> [EXERCISE DATA]:

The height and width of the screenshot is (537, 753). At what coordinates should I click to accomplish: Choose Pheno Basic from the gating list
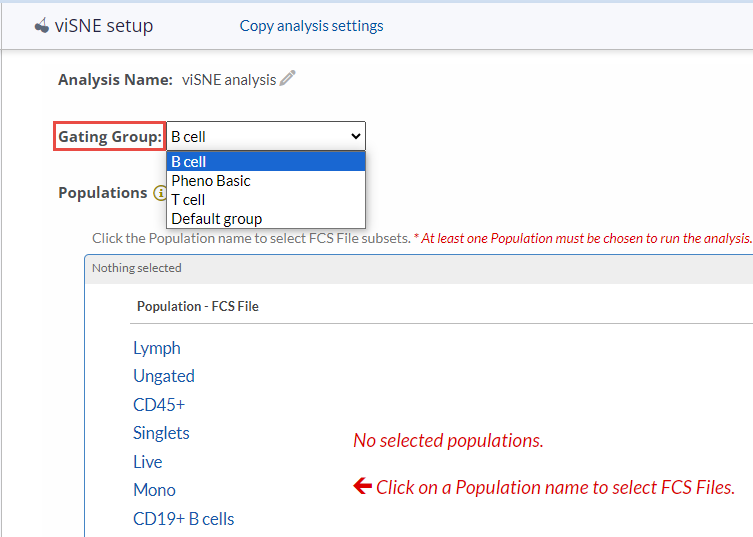[x=211, y=181]
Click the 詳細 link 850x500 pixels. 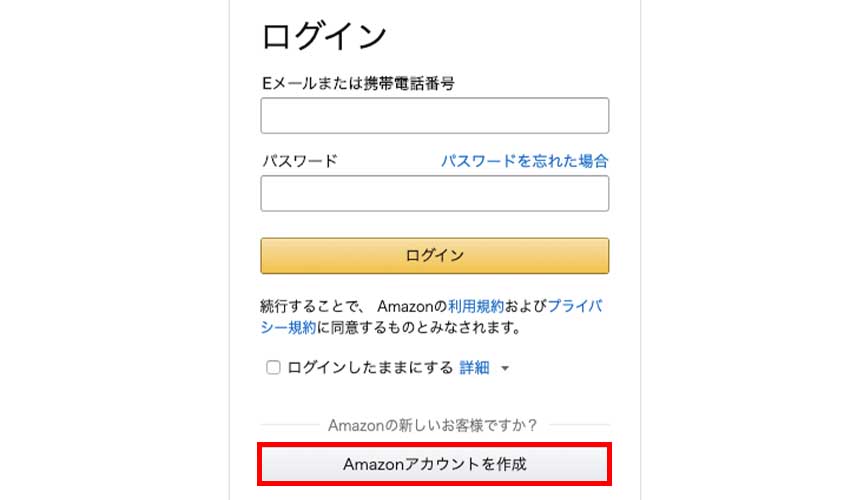tap(474, 368)
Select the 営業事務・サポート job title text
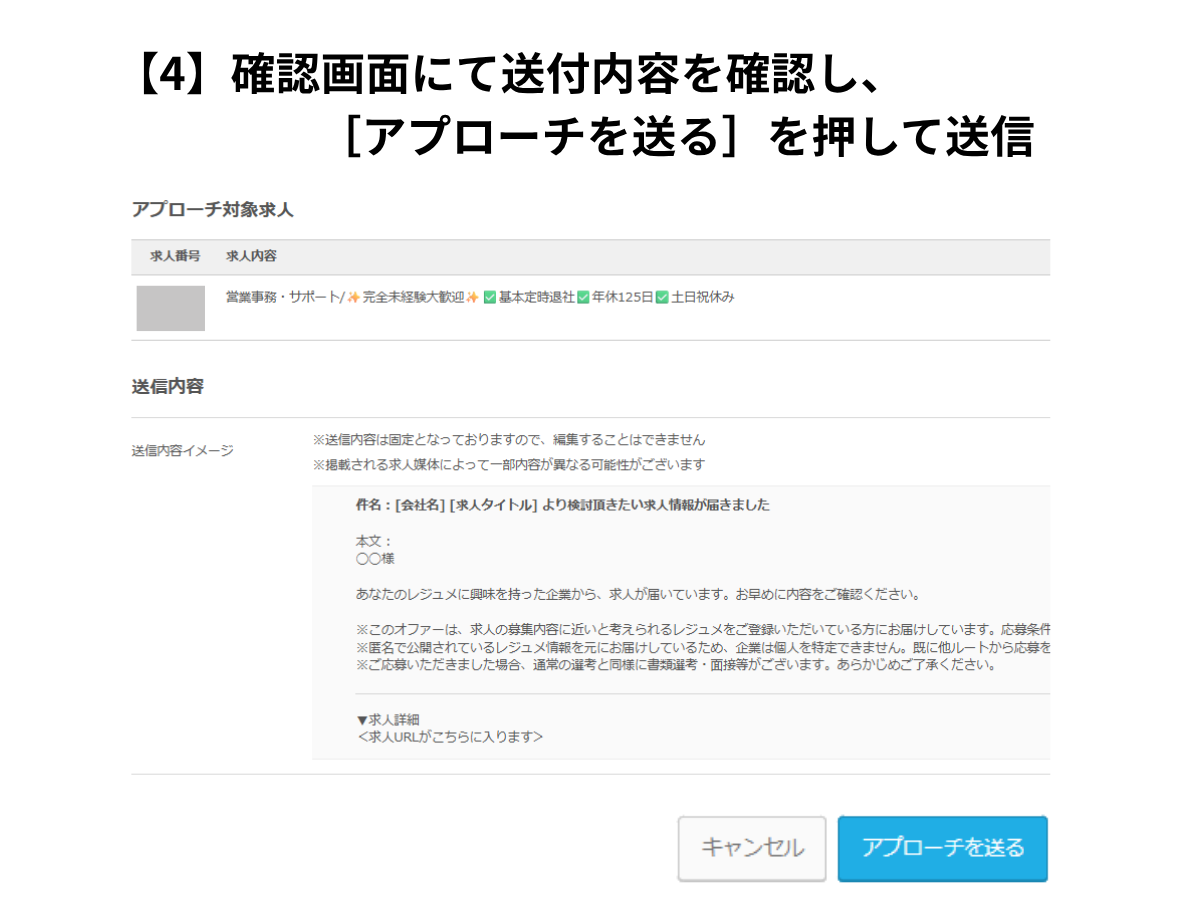The height and width of the screenshot is (900, 1200). (x=284, y=297)
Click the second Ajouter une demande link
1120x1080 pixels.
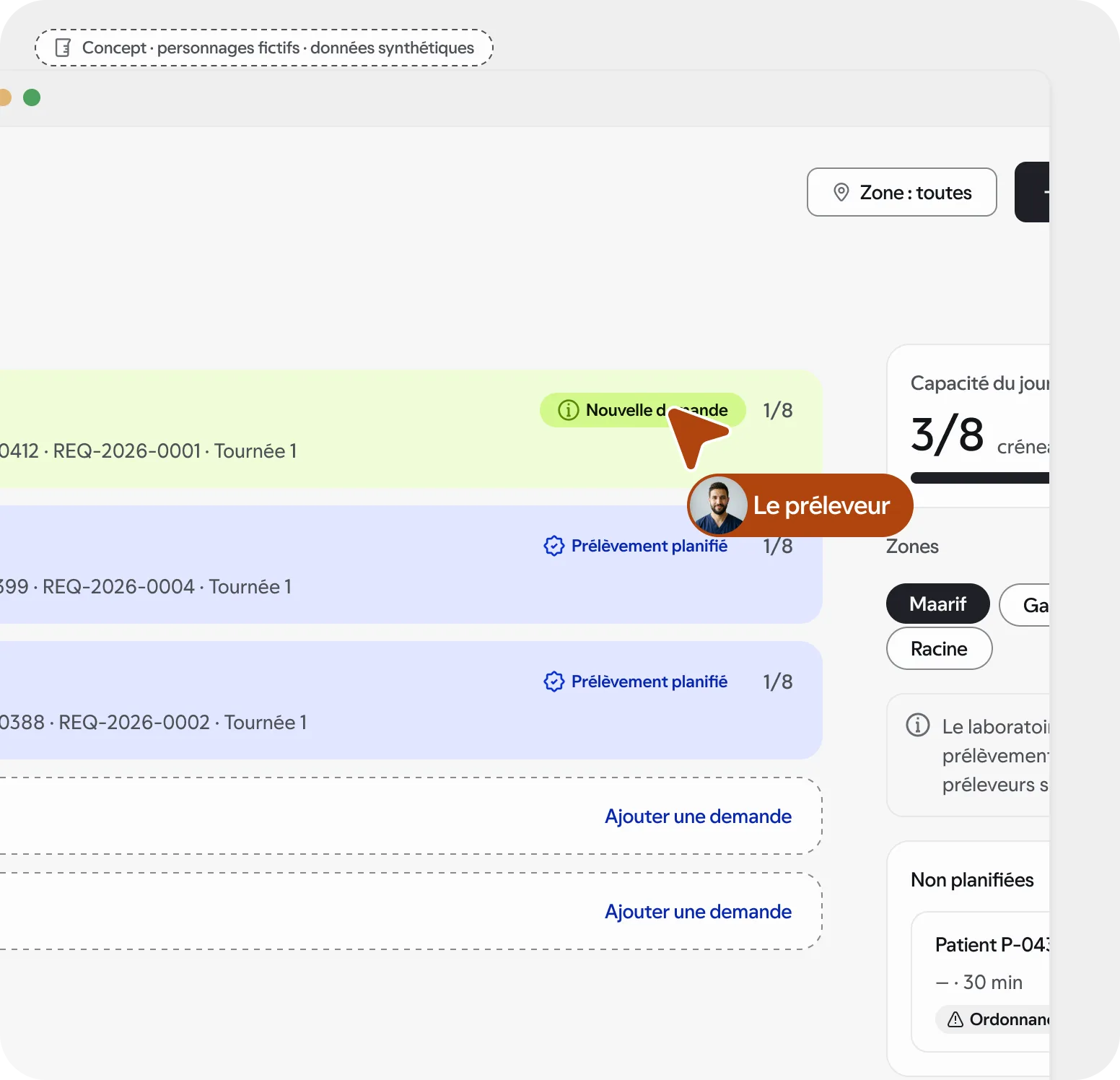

> [ACTIVITY]:
In the data above, find the line with "Click the second Ajouter une demande link" and repeat it and every line after it through the end, exactly; leave the pictures out.

> [EXPECTED ANSWER]:
Click the second Ajouter une demande link
1120x1080 pixels.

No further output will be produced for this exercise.